Atlus

Entwickler
Tome
Redaktioneller Hinweis von Tome Aktualisiert am 20/01/2026

Menüs mit einer Sorgfalt gestaltet, die die meisten Studios sonst nur Zwischensequenzen widmen: Atlus entwickelt Rollenspiele, bei denen der Stil Teil des Arguments ist.

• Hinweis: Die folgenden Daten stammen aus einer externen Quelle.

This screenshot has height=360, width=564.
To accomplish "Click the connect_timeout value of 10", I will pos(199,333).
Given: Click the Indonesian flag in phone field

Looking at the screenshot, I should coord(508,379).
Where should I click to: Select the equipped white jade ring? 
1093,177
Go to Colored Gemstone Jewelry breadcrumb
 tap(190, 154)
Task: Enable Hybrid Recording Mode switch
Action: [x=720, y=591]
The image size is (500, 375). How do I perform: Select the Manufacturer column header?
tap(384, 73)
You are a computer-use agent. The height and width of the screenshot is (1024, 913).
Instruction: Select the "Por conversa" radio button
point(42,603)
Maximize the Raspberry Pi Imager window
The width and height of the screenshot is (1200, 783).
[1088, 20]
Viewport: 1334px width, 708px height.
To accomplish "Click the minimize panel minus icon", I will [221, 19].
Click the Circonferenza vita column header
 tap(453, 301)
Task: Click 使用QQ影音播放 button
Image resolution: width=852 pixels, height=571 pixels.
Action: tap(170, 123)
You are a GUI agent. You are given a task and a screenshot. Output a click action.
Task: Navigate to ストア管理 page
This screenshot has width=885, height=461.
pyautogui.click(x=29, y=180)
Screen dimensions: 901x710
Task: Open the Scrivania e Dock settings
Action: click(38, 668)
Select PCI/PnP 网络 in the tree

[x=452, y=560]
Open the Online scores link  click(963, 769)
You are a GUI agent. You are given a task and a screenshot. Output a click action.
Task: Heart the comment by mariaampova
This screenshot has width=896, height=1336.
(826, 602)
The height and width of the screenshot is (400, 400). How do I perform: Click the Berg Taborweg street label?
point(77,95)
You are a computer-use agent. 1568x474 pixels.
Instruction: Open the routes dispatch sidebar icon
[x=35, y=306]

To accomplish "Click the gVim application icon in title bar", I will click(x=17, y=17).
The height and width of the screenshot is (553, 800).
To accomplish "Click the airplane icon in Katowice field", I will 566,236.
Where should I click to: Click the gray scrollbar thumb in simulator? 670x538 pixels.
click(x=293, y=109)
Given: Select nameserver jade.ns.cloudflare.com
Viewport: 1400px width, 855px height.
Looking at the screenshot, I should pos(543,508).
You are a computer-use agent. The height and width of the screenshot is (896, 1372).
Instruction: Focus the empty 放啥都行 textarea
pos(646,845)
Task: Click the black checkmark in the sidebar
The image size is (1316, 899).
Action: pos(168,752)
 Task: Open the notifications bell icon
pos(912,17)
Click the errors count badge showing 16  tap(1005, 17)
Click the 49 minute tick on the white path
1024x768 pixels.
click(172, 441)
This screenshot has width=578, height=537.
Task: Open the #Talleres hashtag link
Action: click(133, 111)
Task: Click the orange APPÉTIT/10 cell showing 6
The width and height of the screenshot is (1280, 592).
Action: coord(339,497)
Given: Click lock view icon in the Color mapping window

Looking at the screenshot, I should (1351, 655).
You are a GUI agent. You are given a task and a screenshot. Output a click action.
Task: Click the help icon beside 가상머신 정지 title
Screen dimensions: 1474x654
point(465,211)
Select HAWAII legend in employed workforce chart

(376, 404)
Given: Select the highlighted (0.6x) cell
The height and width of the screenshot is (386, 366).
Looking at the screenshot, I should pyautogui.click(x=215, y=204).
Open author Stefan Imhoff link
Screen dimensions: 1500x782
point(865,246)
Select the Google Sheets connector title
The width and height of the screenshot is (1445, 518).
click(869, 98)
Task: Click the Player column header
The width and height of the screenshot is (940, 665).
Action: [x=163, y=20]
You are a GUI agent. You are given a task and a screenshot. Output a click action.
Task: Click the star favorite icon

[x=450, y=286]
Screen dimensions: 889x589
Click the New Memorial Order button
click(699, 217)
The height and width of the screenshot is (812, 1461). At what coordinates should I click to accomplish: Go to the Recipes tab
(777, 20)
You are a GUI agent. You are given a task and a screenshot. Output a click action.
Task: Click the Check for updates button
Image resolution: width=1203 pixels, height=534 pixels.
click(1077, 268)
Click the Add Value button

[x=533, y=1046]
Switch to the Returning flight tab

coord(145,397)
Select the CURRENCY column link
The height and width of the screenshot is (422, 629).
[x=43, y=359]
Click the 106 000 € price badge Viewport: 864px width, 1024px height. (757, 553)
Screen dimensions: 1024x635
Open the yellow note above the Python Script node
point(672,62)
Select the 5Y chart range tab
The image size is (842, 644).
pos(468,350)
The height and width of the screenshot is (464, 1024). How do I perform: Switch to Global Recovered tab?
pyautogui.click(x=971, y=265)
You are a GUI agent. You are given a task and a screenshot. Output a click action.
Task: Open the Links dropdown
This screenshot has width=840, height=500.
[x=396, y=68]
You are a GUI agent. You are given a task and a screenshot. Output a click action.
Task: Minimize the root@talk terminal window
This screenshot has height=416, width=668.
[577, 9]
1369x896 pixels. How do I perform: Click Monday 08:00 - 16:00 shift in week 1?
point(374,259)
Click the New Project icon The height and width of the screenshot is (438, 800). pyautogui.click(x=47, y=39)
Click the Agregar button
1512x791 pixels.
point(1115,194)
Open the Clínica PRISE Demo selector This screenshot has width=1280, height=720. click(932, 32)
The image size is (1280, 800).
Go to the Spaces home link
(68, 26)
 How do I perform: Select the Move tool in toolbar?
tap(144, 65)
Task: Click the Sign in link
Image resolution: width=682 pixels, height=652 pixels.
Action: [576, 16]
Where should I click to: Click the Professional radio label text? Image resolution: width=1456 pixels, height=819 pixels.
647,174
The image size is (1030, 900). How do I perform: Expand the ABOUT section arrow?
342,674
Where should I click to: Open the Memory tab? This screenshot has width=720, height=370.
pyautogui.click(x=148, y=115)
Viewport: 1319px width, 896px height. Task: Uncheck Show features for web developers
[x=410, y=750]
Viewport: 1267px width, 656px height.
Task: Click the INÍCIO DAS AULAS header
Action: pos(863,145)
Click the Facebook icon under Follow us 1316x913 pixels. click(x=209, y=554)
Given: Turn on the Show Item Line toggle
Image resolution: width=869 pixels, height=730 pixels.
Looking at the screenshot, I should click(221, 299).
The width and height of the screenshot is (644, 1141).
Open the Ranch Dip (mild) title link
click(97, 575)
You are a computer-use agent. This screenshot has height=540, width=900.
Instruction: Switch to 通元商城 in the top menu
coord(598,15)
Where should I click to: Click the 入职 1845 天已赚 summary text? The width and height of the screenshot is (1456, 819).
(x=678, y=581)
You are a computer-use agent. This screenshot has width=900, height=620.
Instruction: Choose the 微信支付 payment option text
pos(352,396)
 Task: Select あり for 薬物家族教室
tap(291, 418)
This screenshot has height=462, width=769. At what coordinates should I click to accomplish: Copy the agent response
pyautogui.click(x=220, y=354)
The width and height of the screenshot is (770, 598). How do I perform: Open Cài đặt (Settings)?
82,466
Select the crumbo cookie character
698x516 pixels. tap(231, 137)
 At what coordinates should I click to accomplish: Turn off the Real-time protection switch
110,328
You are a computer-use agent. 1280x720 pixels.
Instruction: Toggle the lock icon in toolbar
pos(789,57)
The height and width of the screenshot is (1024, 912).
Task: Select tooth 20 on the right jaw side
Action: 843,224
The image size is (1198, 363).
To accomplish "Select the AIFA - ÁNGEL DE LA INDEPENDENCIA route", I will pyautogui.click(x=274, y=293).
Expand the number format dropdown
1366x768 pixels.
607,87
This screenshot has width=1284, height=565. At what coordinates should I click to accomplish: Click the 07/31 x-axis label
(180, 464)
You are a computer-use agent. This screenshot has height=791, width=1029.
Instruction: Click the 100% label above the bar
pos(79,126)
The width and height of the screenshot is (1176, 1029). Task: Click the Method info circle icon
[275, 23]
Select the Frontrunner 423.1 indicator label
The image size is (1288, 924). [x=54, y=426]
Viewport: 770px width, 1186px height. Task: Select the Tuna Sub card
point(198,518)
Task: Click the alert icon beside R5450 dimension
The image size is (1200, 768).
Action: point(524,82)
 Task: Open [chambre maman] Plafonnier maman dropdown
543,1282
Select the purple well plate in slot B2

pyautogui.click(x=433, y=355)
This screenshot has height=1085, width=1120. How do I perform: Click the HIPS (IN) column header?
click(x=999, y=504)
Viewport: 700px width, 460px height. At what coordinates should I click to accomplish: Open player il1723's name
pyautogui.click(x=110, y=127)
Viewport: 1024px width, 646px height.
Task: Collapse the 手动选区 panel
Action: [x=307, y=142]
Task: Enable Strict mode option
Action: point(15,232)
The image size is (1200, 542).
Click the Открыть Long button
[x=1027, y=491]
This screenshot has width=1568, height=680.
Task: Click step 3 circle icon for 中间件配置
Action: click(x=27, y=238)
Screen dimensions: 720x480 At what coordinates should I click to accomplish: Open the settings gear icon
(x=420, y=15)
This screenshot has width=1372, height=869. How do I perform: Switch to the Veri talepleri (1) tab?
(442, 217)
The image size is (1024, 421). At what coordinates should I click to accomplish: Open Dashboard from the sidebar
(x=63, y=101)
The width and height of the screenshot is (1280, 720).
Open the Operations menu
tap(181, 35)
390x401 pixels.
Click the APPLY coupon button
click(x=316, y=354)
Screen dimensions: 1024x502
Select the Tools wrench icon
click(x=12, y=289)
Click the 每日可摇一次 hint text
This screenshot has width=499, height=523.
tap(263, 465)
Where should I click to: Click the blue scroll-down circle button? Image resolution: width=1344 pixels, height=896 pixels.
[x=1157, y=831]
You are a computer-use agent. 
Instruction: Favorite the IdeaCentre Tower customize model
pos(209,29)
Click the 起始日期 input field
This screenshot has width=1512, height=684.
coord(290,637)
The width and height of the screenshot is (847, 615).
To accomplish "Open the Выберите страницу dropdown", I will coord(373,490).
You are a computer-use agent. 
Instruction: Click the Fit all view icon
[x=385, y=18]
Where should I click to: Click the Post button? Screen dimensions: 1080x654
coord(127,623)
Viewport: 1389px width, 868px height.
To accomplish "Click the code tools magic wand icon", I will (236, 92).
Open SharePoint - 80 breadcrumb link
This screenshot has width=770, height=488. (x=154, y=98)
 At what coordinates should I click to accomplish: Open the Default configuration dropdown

Das japanische Studio strickt rundenbasierte Rollenspiele um das Konzept eines Doppellebens. Persona 5 Royal teilt das Jahr zwischen einem schulischen Kalender auf, in dem Freundschaften und Nebenjobs streng getaktet sind, und einer überirdischen Unterwelt, in der ebenjene Beziehungen die Kampfkraft bestimmen. Die Zeit ist hier die eigentliche Ressource, und wer eine Aktivität ablehnt, verspielt unweigerlich eine andere.

Hintergrund und Einflüsse

Das langlebige Dämonenbeschwörungs-Franchise des Studios hat den Grundstein gelegt: Mit Monstern wird verhandelt, anstatt sie nur zu bekämpfen, sie lassen sich zu neuen Formen verschmelzen, und der Tonfall ist weitaus düsterer als bei der damaligen Konkurrenz. Die Jungsche Psychologie liefert das Vokabular für die Masken, die die Figuren tragen, während anstelle einer sekundären Fantasiewelt das japanische Stadtleben als Schauplatz dient.

Style and Themes

Wiederkehrende Motive: Jugendzeit als Phase echter politischer Wut, Erwachsene, die ihre Macht missbrauchen, und Identität als inszenierte Rolle. Das Interface zeigt sich aggressiv und plakativ, Menüs sind animiert, als wären sie Teil des Soundtracks. Die Musik setzt eher auf Jazz und Funk als auf orchestrale Arrangements. Das Kampfsystem belohnt das Ausnutzen von Schwächen, wodurch rundenbasierte Gefechte dynamisch bleiben.

Vermächtnis und Einfluss

Dem Studio gelang das Kunststück, aus einem Spin-off eine weitaus bekanntere Reihe zu formen, deren spielerischer Aufbau, bei dem soziale Simulationen den Fortschritt im Kampf direkt speisen, vielfach kopiert wurde. Die visuelle Identität gilt heute als mustergültiges Beispiel dafür, wie Interface-Design eine bestimmte Tonalität transportieren kann. Neben Anime-Adaptionen und Konzertreihen hat das Schaffen eine treue Anhängerschaft außerhalb Japans hervorgebracht, die vor allem durch Mundpropaganda gewachsen ist.

Für wen sich das Werk lohnt

Für alle, die ein hundertstündiges Rollenspiel mit einer starken Atmosphäre suchen und einen Soundtrack zu schätzen wissen, den man auch außerhalb des Spiels hören möchte. Perfekt für ein Publikum, das Geschichten über Schule und übernatürliche Doppelgänger mag, sofern man bereit ist, sich auf einen gemächlichen Einstieg einzulassen.